In the data below, restate exactly the lines from the one with "Previous (44, 1002)" to the final line, both included, but not the pictures.

──────────────────────────────

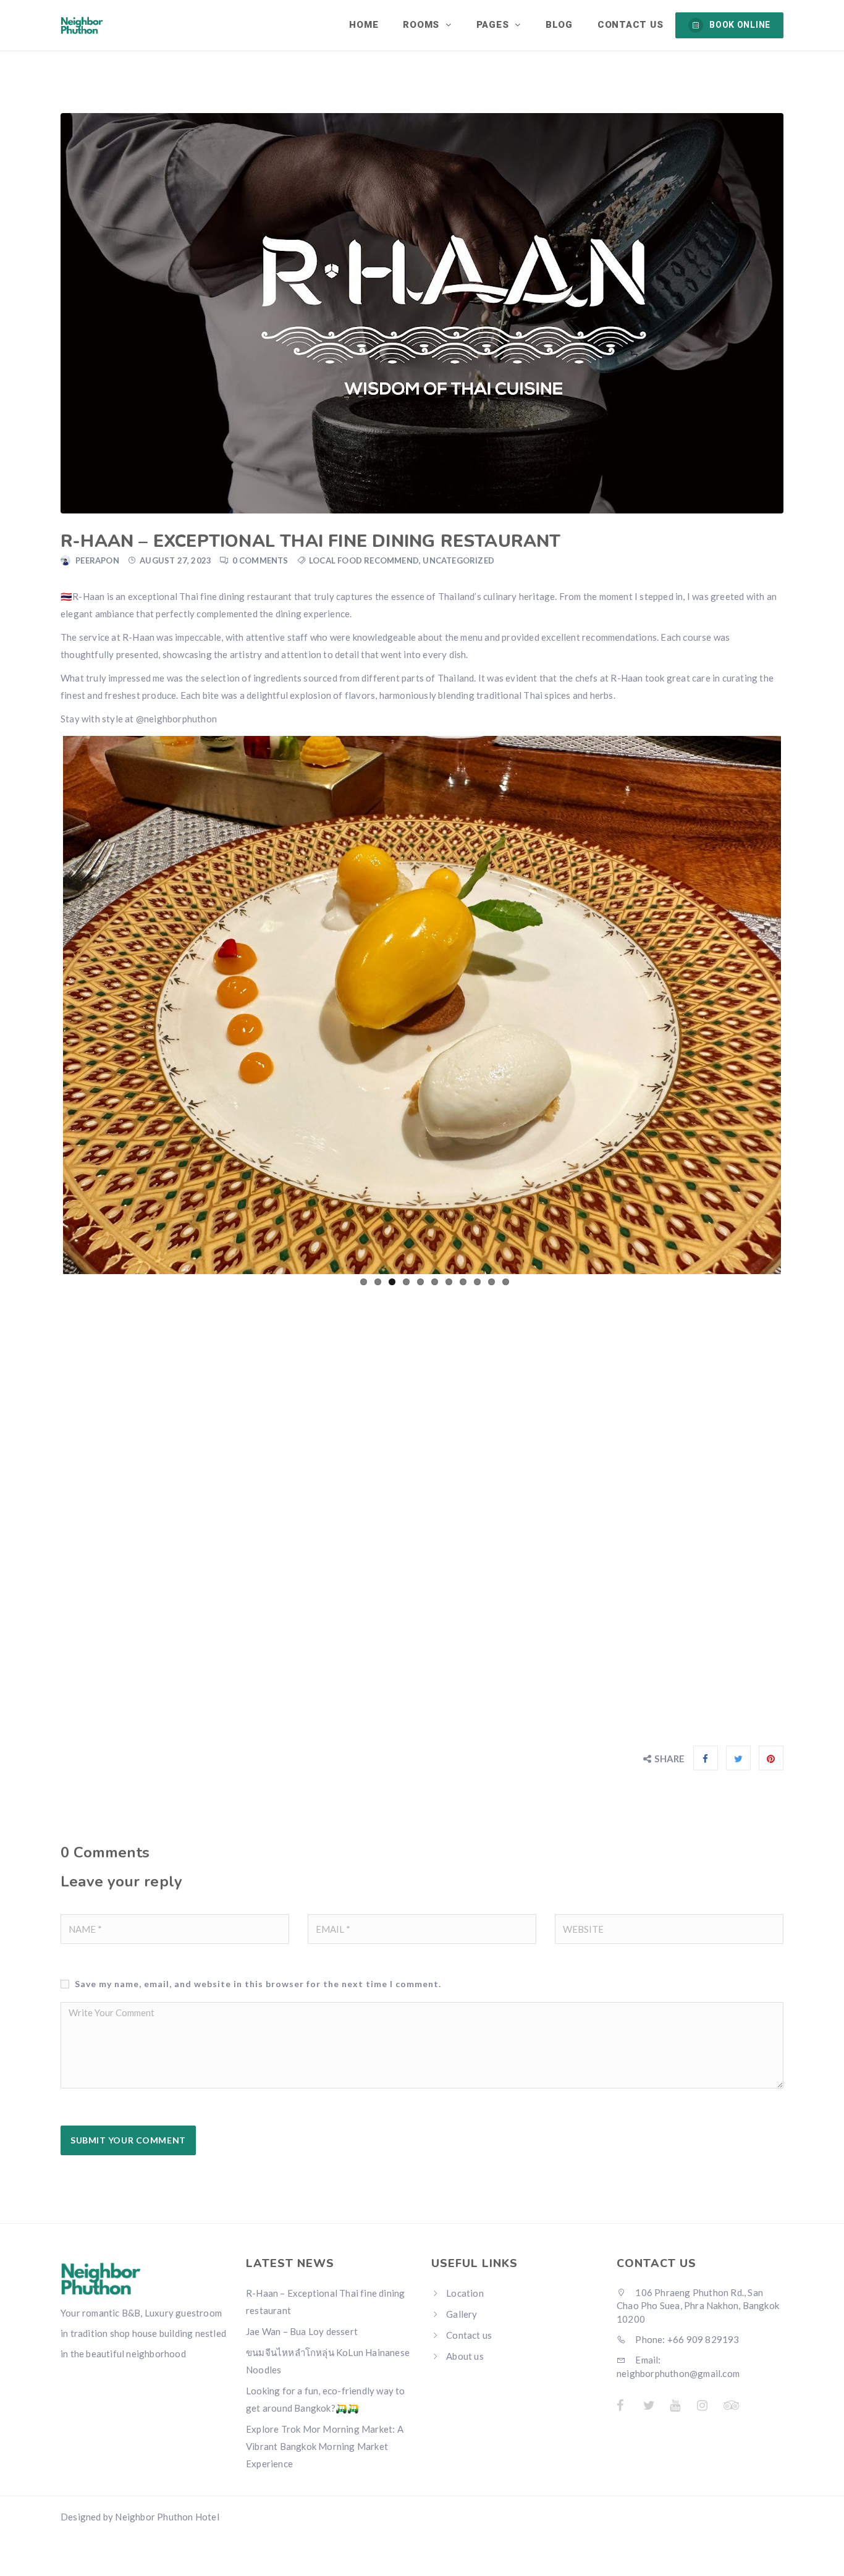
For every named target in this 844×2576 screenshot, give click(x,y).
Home (363, 24)
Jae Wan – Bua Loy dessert (302, 2331)
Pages (494, 24)
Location (465, 2293)
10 (491, 1281)
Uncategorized (458, 560)
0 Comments (260, 560)
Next (799, 1002)
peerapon (97, 560)
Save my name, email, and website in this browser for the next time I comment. (258, 1983)
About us (465, 2356)
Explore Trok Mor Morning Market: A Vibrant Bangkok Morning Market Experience (324, 2446)
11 (505, 1281)
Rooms (422, 24)
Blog (559, 24)
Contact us (630, 24)
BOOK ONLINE (739, 25)
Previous (44, 1002)
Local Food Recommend (364, 560)
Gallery (461, 2314)
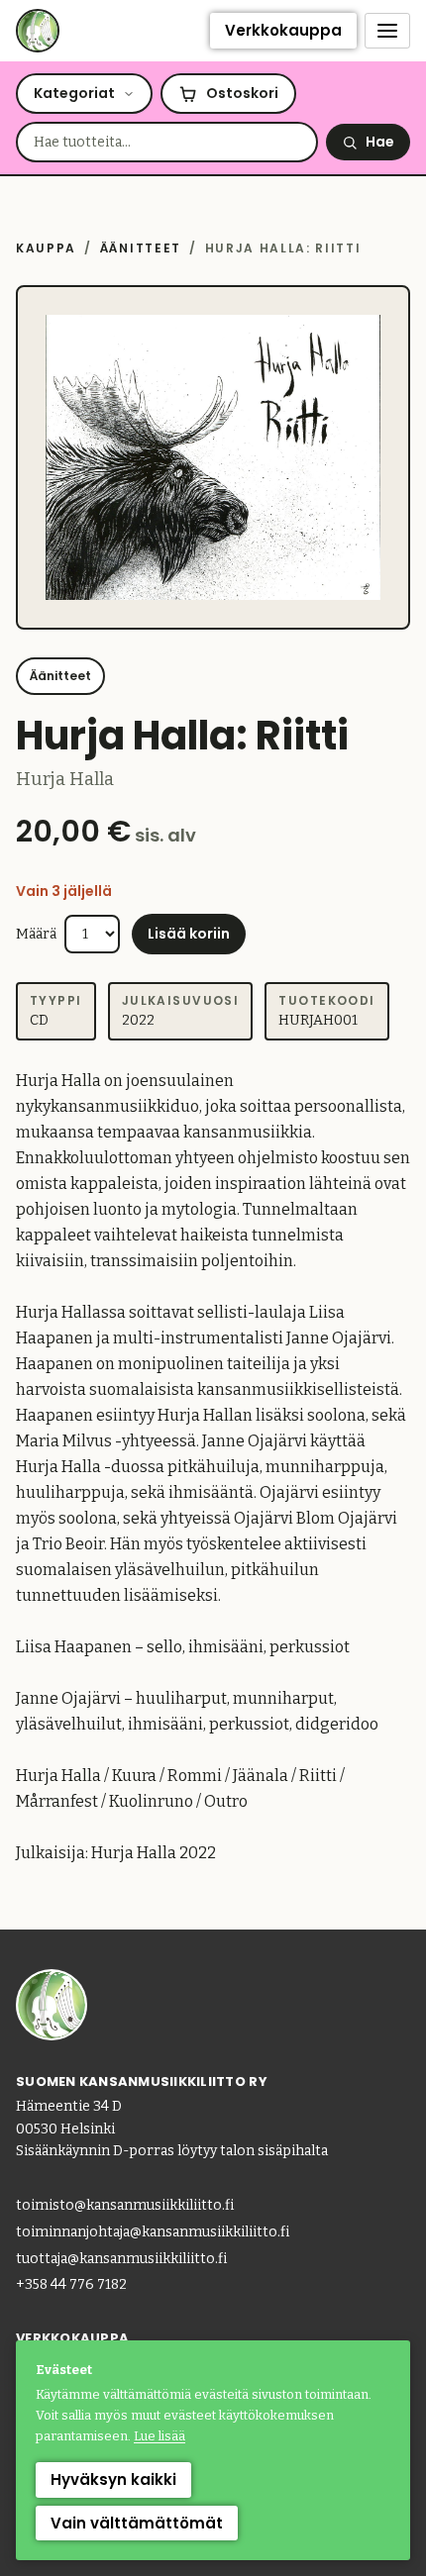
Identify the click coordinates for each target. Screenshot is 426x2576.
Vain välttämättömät (137, 2523)
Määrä (36, 934)
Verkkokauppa (283, 30)
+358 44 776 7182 (71, 2284)
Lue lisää (159, 2435)
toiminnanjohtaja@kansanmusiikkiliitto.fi (152, 2232)
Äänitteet (140, 248)
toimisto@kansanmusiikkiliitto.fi (125, 2205)
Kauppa (46, 248)
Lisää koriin (189, 933)
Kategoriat (74, 93)
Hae (380, 141)
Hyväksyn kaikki (113, 2479)
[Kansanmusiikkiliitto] (37, 30)
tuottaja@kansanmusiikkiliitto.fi (121, 2258)
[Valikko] (387, 31)
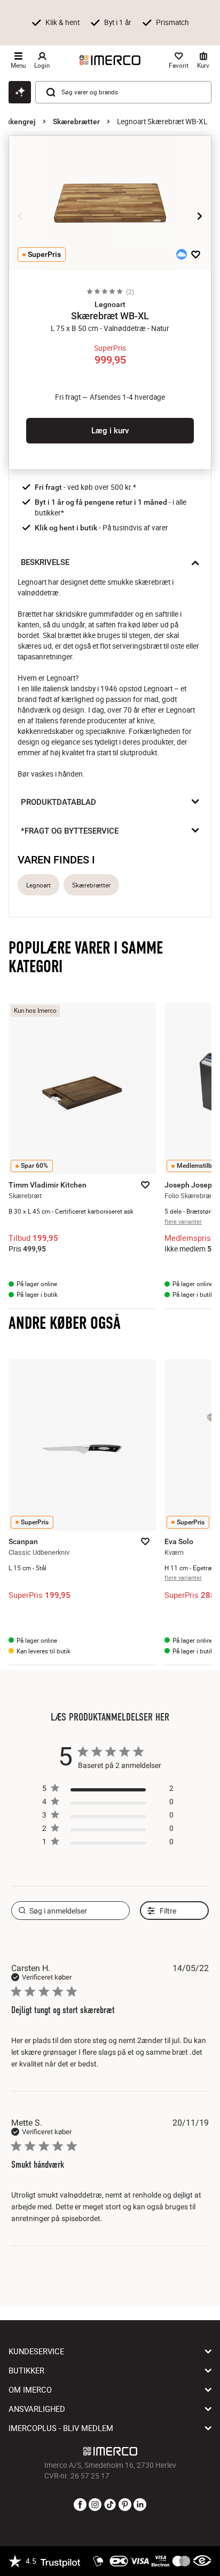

──────────────────────────────

§ Reply
Previous (44, 1002)
Local Food Recommend (364, 560)
Gallery (461, 2314)
Identify the click coordinates for each target. Screenshot is 426x2576.
Vain välttämättömät (137, 2523)
Määrä (36, 934)
Verkkokauppa (283, 30)
+358 44 776 7182 (71, 2284)
Lue lisää (159, 2435)
toiminnanjohtaja@kansanmusiikkiliitto.fi (152, 2232)
Äänitteet (140, 248)
toimisto@kansanmusiikkiliitto.fi (125, 2205)
Kauppa (46, 248)
Lisää koriin (189, 933)
Kategoriat (74, 93)
Hae (380, 141)
Hyväksyn kaikki (113, 2479)
[Kansanmusiikkiliitto] (37, 30)
tuottaja@kansanmusiikkiliitto.fi (121, 2258)
[Valikko] (387, 31)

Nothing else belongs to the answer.